Dr. Lisboa- “Arma Santa…”

Dos médicos que clinicavam na região, Camilo lembra de dois: Dr. José Antonio Freitas Lisboa e Dr. Silviano Brandão.

-Doutô Lisboa era uma arma santa, meu filho. Eu passava quasi que o dia inteirinho na casa dele, brincando com o seu filho Lulu (Luiz Lisboa, mais tarde senador).

E Camilo fala, demoradamente, sobre a bondade do Dr. Lisboa, sempre pronto a levar o refrigério da sua ciência e da sua bondade aos doentes e aos sofredores.
-Me dissero que arrancaram o nome do doutô Lisboa da praça de Pouso Alegre e puzero o nome de outro. Isso é uma ingratidão!

A voz do preto velho tem um tom de protesto. É que o Camilo não consente que desrespeitem a memória do seu amigo. Volta-lhe a calma quando lhe digo que a Câmara colocou de novo o nome do Dr. Lisboa na Avenida.
-Bem feito…

O Dr. Silviano Brandão era também um bom moço, caridoso, prestativo. Mas a política absorveu todas as atividades e o enleiou no seu rodamoinho.

-Dotô Sirviano viro senadô, iguar Padre Zé Bento. Dr. Sirviano fez roça pros negro sê arforriado. A negrada achou bão, mas nêgo véio num fico munto satisfeito, não…
Um sorriso velhaco enrugou a pele esticada do preto centenário.

Mons. José Paulino

Camilo Felizardo tem palavras de saudade para a memória do Mons. José Paulino. Tanta bondade existia naquela alma que todos o tinham como santo.
-Padre Zé Paulino era tão santo que D. Néri mandô ele pro Ceará, para indireitá aquele povo que era muito heréje e que tava morrendo de fome. E o padre custô mas botô as coisas de lá no eixo…

Tempos depois, o Mons. José Paulino voltou do Ceará, acabado pela moléstia que não demorou muito a levá-lo dentre os vivos.

Mudanças na cidade

Mudou muito a fisionomia da cidade. Não é a mesma dos tempos da mocidade do Camilo Felizardo:

-A cidade de hoje pode tá mais importante, mas nunca que é mais bonita que a outra. Tá carçada de pedra, cheia de barúio de caminhão, otomóve e charrete, mas os home são diferente pra piór… Naquele tempo, as portas das casa tava sempre escancarada, nêgo veio ia até a cozinha, tomava seu cafezinho, picava uma lenha, dava um dedo de prosa e saia pelo mesmo lugá que entrô.
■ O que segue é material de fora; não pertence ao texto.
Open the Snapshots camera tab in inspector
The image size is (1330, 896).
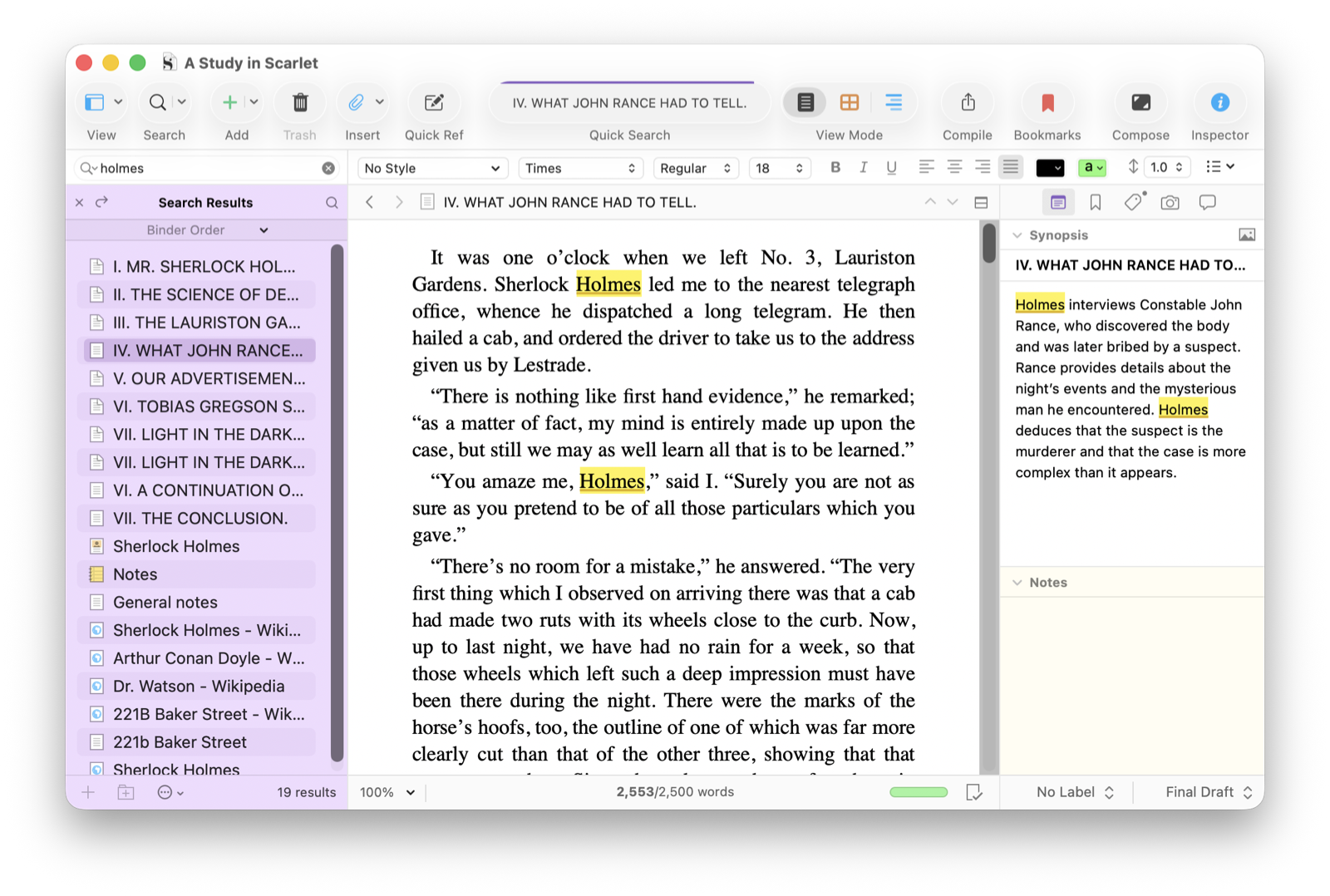click(x=1170, y=203)
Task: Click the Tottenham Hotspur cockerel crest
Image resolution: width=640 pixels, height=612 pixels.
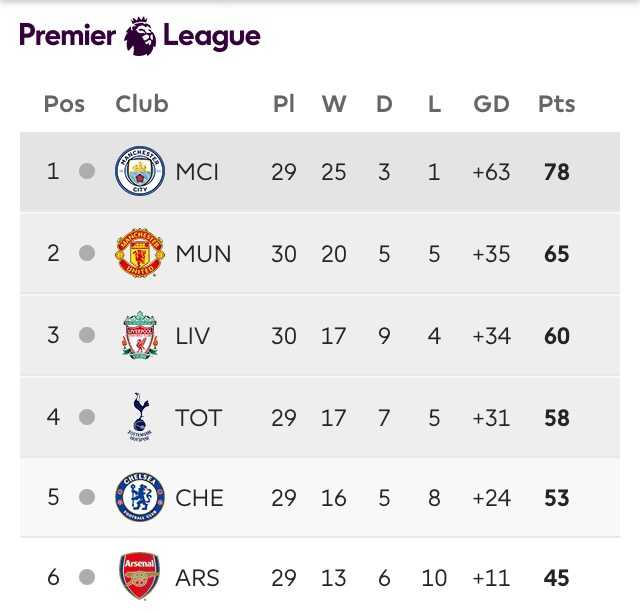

Os home oiava a gente cum amizade. Hoje, cruz credo, a gente vê a ambição e a mardade nos óio deles! Onde é que a gente encontra hoje uma bondade como a do Dotô Lisboa, do D. Néri, do Padre Zé Paulino?
E, meneando a cabeça…

-A cidade tá importante e mais barulhenta, num hái dúvida, mas nunca que é mais bonita.
Lá se foi o Camilo Felizardo, arrastando o fardo de seus 104 anos de existência. Ele conservou sua paixão pela cidade simples, sem artifícios, só com os enfeites da própria natureza. Os homens do seu tempo traziam as casas e os corações abertos. Os de hoje trazem a maldade e a ambição impressas nos olhos duros.